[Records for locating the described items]
§ §
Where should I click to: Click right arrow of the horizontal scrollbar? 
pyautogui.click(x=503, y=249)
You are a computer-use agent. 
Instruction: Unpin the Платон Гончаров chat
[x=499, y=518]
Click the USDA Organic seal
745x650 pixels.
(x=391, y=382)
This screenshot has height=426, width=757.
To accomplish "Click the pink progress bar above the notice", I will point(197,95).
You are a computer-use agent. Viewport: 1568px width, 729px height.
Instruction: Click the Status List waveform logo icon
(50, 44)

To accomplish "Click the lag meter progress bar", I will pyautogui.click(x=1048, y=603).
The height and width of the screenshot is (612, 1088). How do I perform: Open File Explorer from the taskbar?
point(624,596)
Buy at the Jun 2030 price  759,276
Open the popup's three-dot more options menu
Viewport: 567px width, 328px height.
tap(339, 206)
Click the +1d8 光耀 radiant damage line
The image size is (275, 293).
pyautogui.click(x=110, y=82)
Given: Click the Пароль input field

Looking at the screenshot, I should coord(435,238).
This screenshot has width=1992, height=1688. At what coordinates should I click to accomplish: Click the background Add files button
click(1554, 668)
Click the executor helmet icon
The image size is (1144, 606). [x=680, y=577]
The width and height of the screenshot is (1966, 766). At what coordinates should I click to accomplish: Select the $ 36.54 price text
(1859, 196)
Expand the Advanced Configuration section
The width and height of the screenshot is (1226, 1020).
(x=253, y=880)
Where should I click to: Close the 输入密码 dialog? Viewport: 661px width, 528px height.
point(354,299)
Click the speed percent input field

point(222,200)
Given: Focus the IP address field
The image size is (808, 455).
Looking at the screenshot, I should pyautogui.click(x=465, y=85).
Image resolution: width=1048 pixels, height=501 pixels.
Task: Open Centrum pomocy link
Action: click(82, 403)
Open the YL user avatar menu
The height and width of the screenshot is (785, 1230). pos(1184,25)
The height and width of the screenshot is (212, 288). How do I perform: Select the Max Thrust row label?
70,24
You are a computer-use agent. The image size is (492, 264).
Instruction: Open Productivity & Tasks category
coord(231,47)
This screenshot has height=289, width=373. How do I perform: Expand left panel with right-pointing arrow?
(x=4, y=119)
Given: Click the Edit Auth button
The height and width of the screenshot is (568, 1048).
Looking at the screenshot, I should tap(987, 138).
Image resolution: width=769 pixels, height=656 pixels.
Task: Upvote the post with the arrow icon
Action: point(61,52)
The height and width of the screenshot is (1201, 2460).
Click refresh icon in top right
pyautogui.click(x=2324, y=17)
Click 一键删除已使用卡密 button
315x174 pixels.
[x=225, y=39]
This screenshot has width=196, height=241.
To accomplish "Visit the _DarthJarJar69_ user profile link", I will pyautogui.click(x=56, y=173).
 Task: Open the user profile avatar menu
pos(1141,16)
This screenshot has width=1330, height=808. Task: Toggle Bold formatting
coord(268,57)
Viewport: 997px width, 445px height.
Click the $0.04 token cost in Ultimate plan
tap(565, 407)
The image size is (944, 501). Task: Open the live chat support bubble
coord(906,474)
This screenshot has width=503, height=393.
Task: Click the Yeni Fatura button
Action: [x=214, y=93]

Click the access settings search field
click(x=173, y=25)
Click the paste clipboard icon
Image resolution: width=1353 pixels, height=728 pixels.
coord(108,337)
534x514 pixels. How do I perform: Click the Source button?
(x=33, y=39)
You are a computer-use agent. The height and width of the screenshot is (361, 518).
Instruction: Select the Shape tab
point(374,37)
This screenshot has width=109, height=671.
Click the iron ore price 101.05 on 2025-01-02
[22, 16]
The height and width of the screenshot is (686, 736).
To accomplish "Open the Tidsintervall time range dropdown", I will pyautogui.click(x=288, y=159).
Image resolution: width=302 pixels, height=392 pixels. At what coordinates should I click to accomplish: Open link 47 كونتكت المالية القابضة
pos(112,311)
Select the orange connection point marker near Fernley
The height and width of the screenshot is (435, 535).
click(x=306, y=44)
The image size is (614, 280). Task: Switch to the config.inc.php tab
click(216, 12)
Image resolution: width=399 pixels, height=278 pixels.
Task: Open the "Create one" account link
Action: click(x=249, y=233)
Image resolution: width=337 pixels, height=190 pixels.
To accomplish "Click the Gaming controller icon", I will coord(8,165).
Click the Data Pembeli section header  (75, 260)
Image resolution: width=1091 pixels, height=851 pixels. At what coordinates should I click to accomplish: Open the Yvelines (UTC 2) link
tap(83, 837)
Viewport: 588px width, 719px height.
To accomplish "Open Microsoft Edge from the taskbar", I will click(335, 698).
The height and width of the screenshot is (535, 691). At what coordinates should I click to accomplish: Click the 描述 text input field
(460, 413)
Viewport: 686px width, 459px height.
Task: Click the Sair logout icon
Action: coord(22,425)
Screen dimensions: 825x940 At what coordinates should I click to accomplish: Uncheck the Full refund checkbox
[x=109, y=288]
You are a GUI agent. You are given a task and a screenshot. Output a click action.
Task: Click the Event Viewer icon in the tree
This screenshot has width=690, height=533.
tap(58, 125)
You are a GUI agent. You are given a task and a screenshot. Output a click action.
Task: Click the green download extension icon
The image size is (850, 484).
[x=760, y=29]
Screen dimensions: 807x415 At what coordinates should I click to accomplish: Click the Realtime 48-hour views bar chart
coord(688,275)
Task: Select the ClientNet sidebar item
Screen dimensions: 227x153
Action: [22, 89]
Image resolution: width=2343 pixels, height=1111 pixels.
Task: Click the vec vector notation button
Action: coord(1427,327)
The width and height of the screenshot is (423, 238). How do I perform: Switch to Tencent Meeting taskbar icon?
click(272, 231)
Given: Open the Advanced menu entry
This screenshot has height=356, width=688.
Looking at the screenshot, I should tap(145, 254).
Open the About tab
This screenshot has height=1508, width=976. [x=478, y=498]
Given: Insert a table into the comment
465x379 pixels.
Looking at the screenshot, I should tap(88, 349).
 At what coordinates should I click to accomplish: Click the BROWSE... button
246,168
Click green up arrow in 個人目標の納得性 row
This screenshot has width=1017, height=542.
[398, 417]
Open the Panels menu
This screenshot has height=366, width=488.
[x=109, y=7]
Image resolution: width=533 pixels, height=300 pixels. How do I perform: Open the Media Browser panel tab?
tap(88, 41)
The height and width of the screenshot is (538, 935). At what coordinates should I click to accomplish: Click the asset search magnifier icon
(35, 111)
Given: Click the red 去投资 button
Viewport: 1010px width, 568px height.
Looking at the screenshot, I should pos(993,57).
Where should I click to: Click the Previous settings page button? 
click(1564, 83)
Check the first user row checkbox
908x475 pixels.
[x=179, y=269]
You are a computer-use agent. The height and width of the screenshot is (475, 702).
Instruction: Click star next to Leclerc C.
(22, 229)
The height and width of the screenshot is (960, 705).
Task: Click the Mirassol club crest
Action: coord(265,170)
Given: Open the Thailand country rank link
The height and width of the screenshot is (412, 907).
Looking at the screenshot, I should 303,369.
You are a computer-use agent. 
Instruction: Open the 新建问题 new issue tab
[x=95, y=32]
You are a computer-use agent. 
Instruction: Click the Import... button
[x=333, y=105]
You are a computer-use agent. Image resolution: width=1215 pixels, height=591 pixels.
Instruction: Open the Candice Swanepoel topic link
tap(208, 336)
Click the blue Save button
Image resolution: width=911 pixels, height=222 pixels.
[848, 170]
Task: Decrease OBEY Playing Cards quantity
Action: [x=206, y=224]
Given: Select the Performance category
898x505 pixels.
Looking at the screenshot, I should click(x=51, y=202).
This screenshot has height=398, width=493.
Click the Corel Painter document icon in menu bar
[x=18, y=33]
§ §
**What is asked**
Rewrite all of the material above, replacing "computer-use agent" with "desktop agent" everywhere it appears and leaving everything else unchanged.

**Result of this task**
Where should I click to: Click right arrow of the horizontal scrollbar? 
pyautogui.click(x=503, y=249)
You are a desktop agent. 
Instruction: Unpin the Платон Гончаров chat
[x=499, y=518]
Click the USDA Organic seal
745x650 pixels.
(x=391, y=382)
This screenshot has height=426, width=757.
To accomplish "Click the pink progress bar above the notice", I will point(197,95).
You are a desktop agent. Viewport: 1568px width, 729px height.
Instruction: Click the Status List waveform logo icon
(50, 44)

To accomplish "Click the lag meter progress bar", I will pyautogui.click(x=1048, y=603).
The height and width of the screenshot is (612, 1088). How do I perform: Open File Explorer from the taskbar?
point(624,596)
Buy at the Jun 2030 price  759,276
Open the popup's three-dot more options menu
Viewport: 567px width, 328px height.
tap(339, 206)
Click the +1d8 光耀 radiant damage line
The image size is (275, 293).
pyautogui.click(x=110, y=82)
Given: Click the Пароль input field

Looking at the screenshot, I should coord(435,238).
This screenshot has width=1992, height=1688. At what coordinates should I click to accomplish: Click the background Add files button
click(1554, 668)
Click the executor helmet icon
The image size is (1144, 606). [x=680, y=577]
The width and height of the screenshot is (1966, 766). At what coordinates should I click to accomplish: Select the $ 36.54 price text
(1859, 196)
Expand the Advanced Configuration section
The width and height of the screenshot is (1226, 1020).
(x=253, y=880)
Where should I click to: Close the 输入密码 dialog? Viewport: 661px width, 528px height.
point(354,299)
Click the speed percent input field

point(222,200)
Given: Focus the IP address field
The image size is (808, 455).
Looking at the screenshot, I should pyautogui.click(x=465, y=85).
Image resolution: width=1048 pixels, height=501 pixels.
Task: Open Centrum pomocy link
Action: click(82, 403)
Open the YL user avatar menu
The height and width of the screenshot is (785, 1230). pos(1184,25)
The height and width of the screenshot is (212, 288). How do I perform: Select the Max Thrust row label?
70,24
You are a desktop agent. The image size is (492, 264).
Instruction: Open Productivity & Tasks category
coord(231,47)
This screenshot has height=289, width=373. How do I perform: Expand left panel with right-pointing arrow?
(x=4, y=119)
Given: Click the Edit Auth button
The height and width of the screenshot is (568, 1048).
Looking at the screenshot, I should tap(987, 138).
Image resolution: width=769 pixels, height=656 pixels.
Task: Upvote the post with the arrow icon
Action: point(61,52)
The height and width of the screenshot is (1201, 2460).
Click refresh icon in top right
pyautogui.click(x=2324, y=17)
Click 一键删除已使用卡密 button
315x174 pixels.
[x=225, y=39]
This screenshot has width=196, height=241.
To accomplish "Visit the _DarthJarJar69_ user profile link", I will pyautogui.click(x=56, y=173).
 Task: Open the user profile avatar menu
pos(1141,16)
This screenshot has width=1330, height=808. Task: Toggle Bold formatting
coord(268,57)
Viewport: 997px width, 445px height.
Click the $0.04 token cost in Ultimate plan
tap(565, 407)
The image size is (944, 501). Task: Open the live chat support bubble
coord(906,474)
This screenshot has width=503, height=393.
Task: Click the Yeni Fatura button
Action: [x=214, y=93]

Click the access settings search field
click(x=173, y=25)
Click the paste clipboard icon
Image resolution: width=1353 pixels, height=728 pixels.
coord(108,337)
534x514 pixels. How do I perform: Click the Source button?
(x=33, y=39)
You are a desktop agent. The height and width of the screenshot is (361, 518).
Instruction: Select the Shape tab
point(374,37)
This screenshot has width=109, height=671.
Click the iron ore price 101.05 on 2025-01-02
[22, 16]
The height and width of the screenshot is (686, 736).
To accomplish "Open the Tidsintervall time range dropdown", I will pyautogui.click(x=288, y=159).
Image resolution: width=302 pixels, height=392 pixels. At what coordinates should I click to accomplish: Open link 47 كونتكت المالية القابضة
pos(112,311)
Select the orange connection point marker near Fernley
The height and width of the screenshot is (435, 535).
click(x=306, y=44)
The image size is (614, 280). Task: Switch to the config.inc.php tab
click(216, 12)
Image resolution: width=399 pixels, height=278 pixels.
Task: Open the "Create one" account link
Action: click(x=249, y=233)
Image resolution: width=337 pixels, height=190 pixels.
To accomplish "Click the Gaming controller icon", I will coord(8,165).
Click the Data Pembeli section header  (75, 260)
Image resolution: width=1091 pixels, height=851 pixels. At what coordinates should I click to accomplish: Open the Yvelines (UTC 2) link
tap(83, 837)
Viewport: 588px width, 719px height.
To accomplish "Open Microsoft Edge from the taskbar", I will click(335, 698).
The height and width of the screenshot is (535, 691). At what coordinates should I click to accomplish: Click the 描述 text input field
(460, 413)
Viewport: 686px width, 459px height.
Task: Click the Sair logout icon
Action: coord(22,425)
Screen dimensions: 825x940 At what coordinates should I click to accomplish: Uncheck the Full refund checkbox
[x=109, y=288]
You are a GUI agent. You are given a task and a screenshot. Output a click action.
Task: Click the Event Viewer icon in the tree
This screenshot has width=690, height=533.
tap(58, 125)
You are a GUI agent. You are given a task and a screenshot. Output a click action.
Task: Click the green download extension icon
The image size is (850, 484).
[x=760, y=29]
Screen dimensions: 807x415 At what coordinates should I click to accomplish: Click the Realtime 48-hour views bar chart
coord(688,275)
Task: Select the ClientNet sidebar item
Screen dimensions: 227x153
Action: [22, 89]
Image resolution: width=2343 pixels, height=1111 pixels.
Task: Click the vec vector notation button
Action: coord(1427,327)
The width and height of the screenshot is (423, 238). How do I perform: Switch to Tencent Meeting taskbar icon?
click(272, 231)
Given: Open the Advanced menu entry
This screenshot has height=356, width=688.
Looking at the screenshot, I should tap(145, 254).
Open the About tab
This screenshot has height=1508, width=976. [x=478, y=498]
Given: Insert a table into the comment
465x379 pixels.
Looking at the screenshot, I should tap(88, 349).
 At what coordinates should I click to accomplish: Click the BROWSE... button
246,168
Click green up arrow in 個人目標の納得性 row
This screenshot has width=1017, height=542.
[398, 417]
Open the Panels menu
This screenshot has height=366, width=488.
[x=109, y=7]
Image resolution: width=533 pixels, height=300 pixels. How do I perform: Open the Media Browser panel tab?
tap(88, 41)
The height and width of the screenshot is (538, 935). At what coordinates should I click to accomplish: Click the asset search magnifier icon
(35, 111)
Given: Click the red 去投资 button
Viewport: 1010px width, 568px height.
Looking at the screenshot, I should pos(993,57).
Where should I click to: Click the Previous settings page button? 
click(1564, 83)
Check the first user row checkbox
908x475 pixels.
[x=179, y=269]
You are a desktop agent. The height and width of the screenshot is (475, 702).
Instruction: Click star next to Leclerc C.
(22, 229)
The height and width of the screenshot is (960, 705).
Task: Click the Mirassol club crest
Action: coord(265,170)
Given: Open the Thailand country rank link
The height and width of the screenshot is (412, 907).
Looking at the screenshot, I should 303,369.
You are a desktop agent. 
Instruction: Open the 新建问题 new issue tab
[x=95, y=32]
You are a desktop agent. 
Instruction: Click the Import... button
[x=333, y=105]
You are a desktop agent. Image resolution: width=1215 pixels, height=591 pixels.
Instruction: Open the Candice Swanepoel topic link
tap(208, 336)
Click the blue Save button
Image resolution: width=911 pixels, height=222 pixels.
[848, 170]
Task: Decrease OBEY Playing Cards quantity
Action: [x=206, y=224]
Given: Select the Performance category
898x505 pixels.
Looking at the screenshot, I should click(x=51, y=202).
This screenshot has height=398, width=493.
Click the Corel Painter document icon in menu bar
[x=18, y=33]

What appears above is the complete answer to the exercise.